EXCERPTED RECORDS section start
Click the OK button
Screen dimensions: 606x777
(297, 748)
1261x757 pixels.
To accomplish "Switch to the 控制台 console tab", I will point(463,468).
EXCERPTED RECORDS section end
▶ _WHAT IS REQUIRED_: Retype the listing exactly.

▶ _EXERCISE RESPONSE_:
Click the OK button
Screen dimensions: 606x777
(297, 748)
1261x757 pixels.
To accomplish "Switch to the 控制台 console tab", I will point(463,468).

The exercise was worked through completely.